Gov. Baker says he’s spoken to President-elect Donald Trump

BOSTON (AP) - Gov. Charlie Baker says he’s spoken with Donald Trump and doesn’t believe the president-elect will try to punish Massachusetts for supporting rival Hillary Clinton during the presidential election.

Baker said Monday during his monthly segment on WGBH-FM that he called Trump ahead of the Thanksgiving holiday.

“I did reach out to him,” Baker said. “I wished him and his family a happy Thanksgiving. I congratulated him on his victory, and we talked for about four or five minutes.”

The Republican governor described his conversation with the incoming Republican president as a social call and said it lasted about four or five minutes.

“It was polite and it was cordial, and that was kind of that,” Baker added. “I did think it was important for me to reach out and to say congratulations and to offer our assistance if appropriate.”

Baker said Trump responded in kind, saying “thanks for the call and thanks for the good wishes.”

During the campaign Baker repeatedly said he didn’t believe Trump had the temperament to serve as president. Baker said he didn’t vote for Trump or Clinton on Election Day.

Despite his public rejection of Trump — and the state’s overwhelming support for Democrat Clinton, who garnered more than 58 percent of the Massachusetts vote compared with Trump’s 32 percent — Baker says he doesn’t think the state will suffer with Trump in the White House.

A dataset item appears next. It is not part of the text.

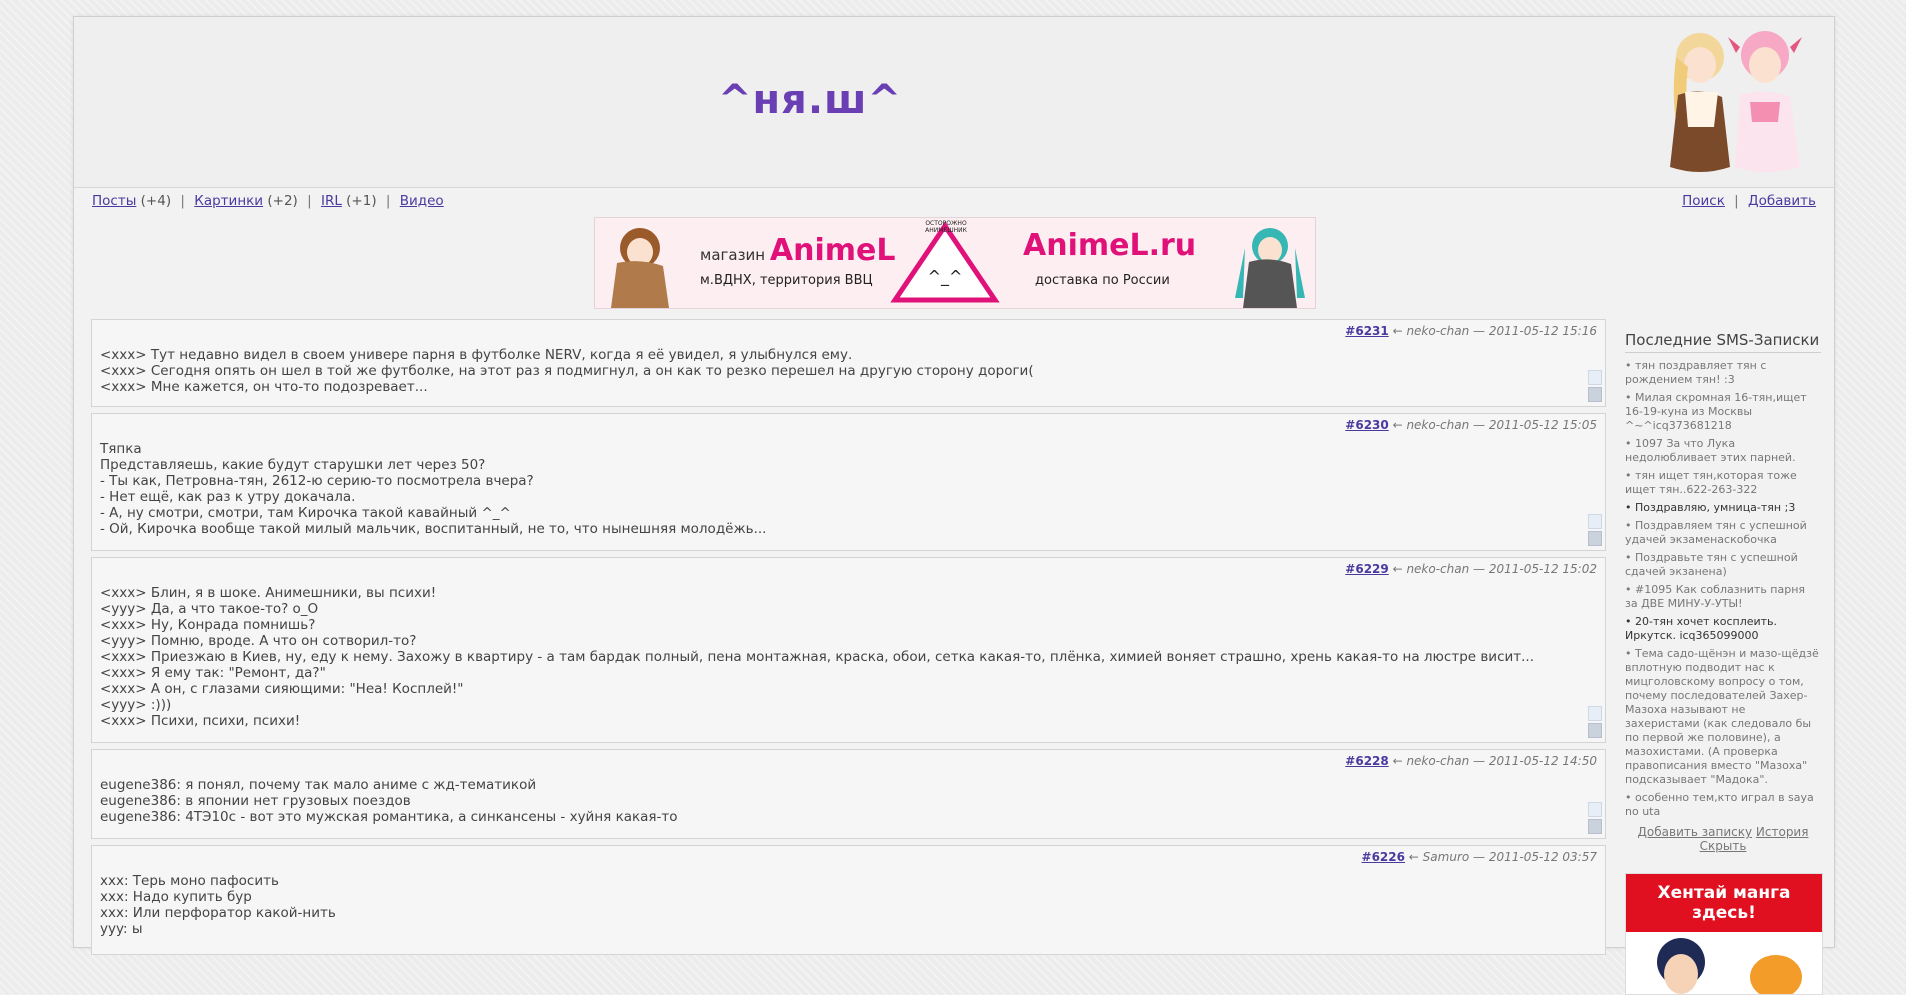 The image size is (1906, 995). Describe the element at coordinates (1366, 761) in the screenshot. I see `post-id-link: #6228` at that location.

Baker specifically said he wasn’t worried that Trump might try to pull $1 billion in federal support for the long-delayed 4.5-mile plan to extend the MBTA’s Green Line to Somerville and Medford.

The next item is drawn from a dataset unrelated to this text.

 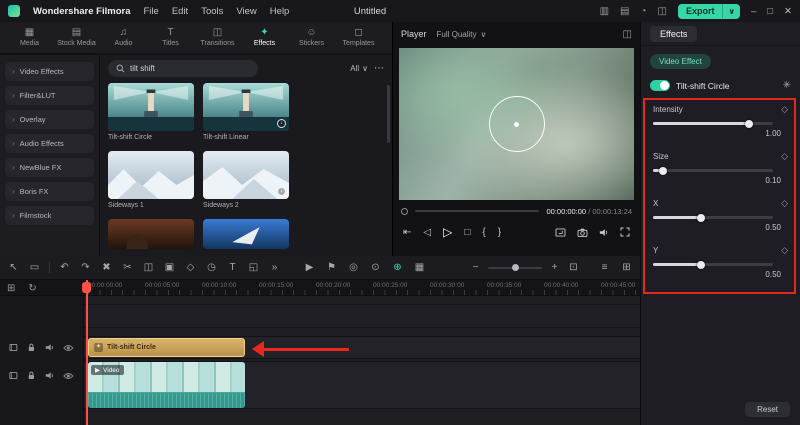 I want to click on pip-window-icon, so click(x=560, y=232).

“Everybody’s worried about all kinds of things, and I understand that on some level, but on the other level we should remember that it’s a big complicated federal government,” Baker said.

He noted that the money for the Green Line extension was part of a federal appropriation.

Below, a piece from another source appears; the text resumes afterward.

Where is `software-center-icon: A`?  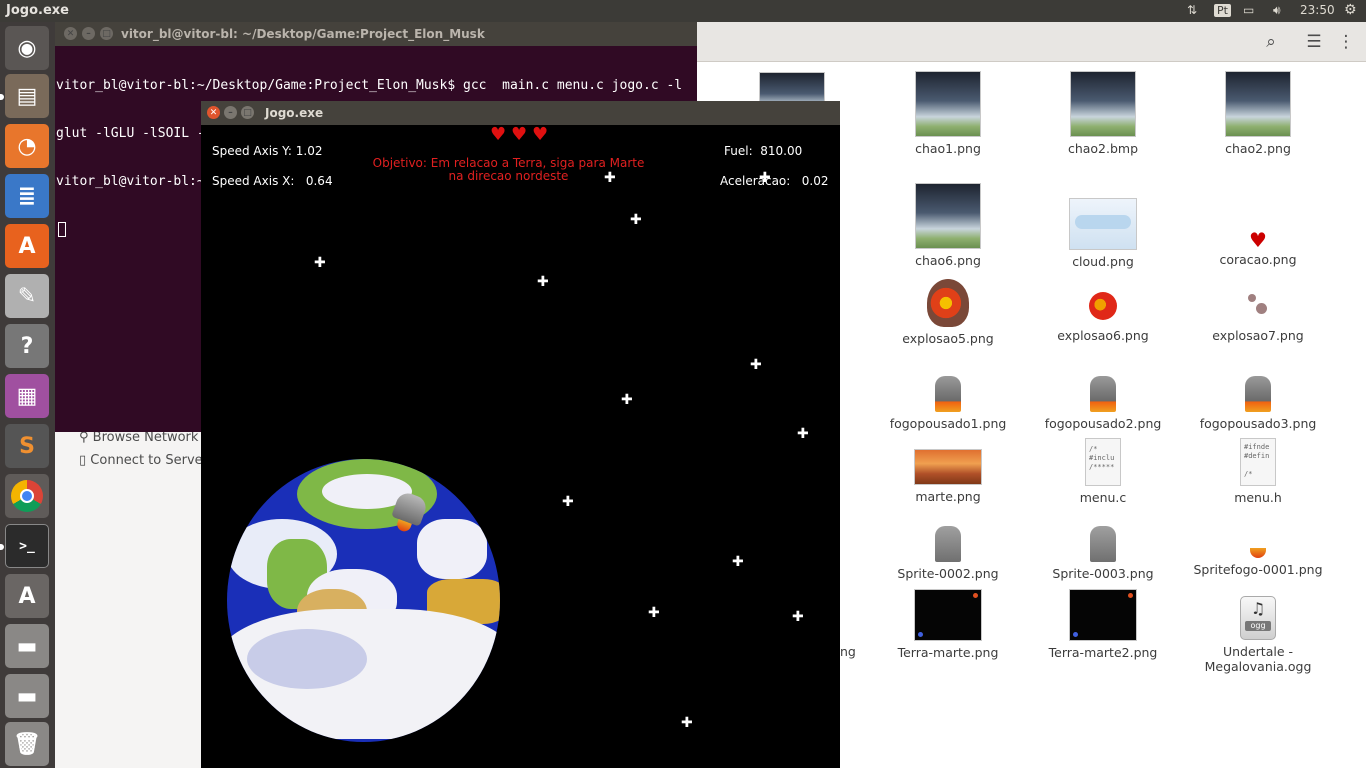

“You would have to go back and de-appropriate it,” he said.

Baker also says he won’t accept a job in the Trump administration if offered, saying he is committed to the job that voters elected him to fulfill in 2014.

In another portion of the radio show, Baker declined to say whether he would seek re-election in 2018, although he’s given no indication that he doesn’t want a second term. Baker has continued to pull in campaign donations during the past two year and had more than $4.4 million in his campaign account as of mid-November.

Baker said he and Lt. Gov. Karyn Polito have agreed not to make an official announcement until 2017.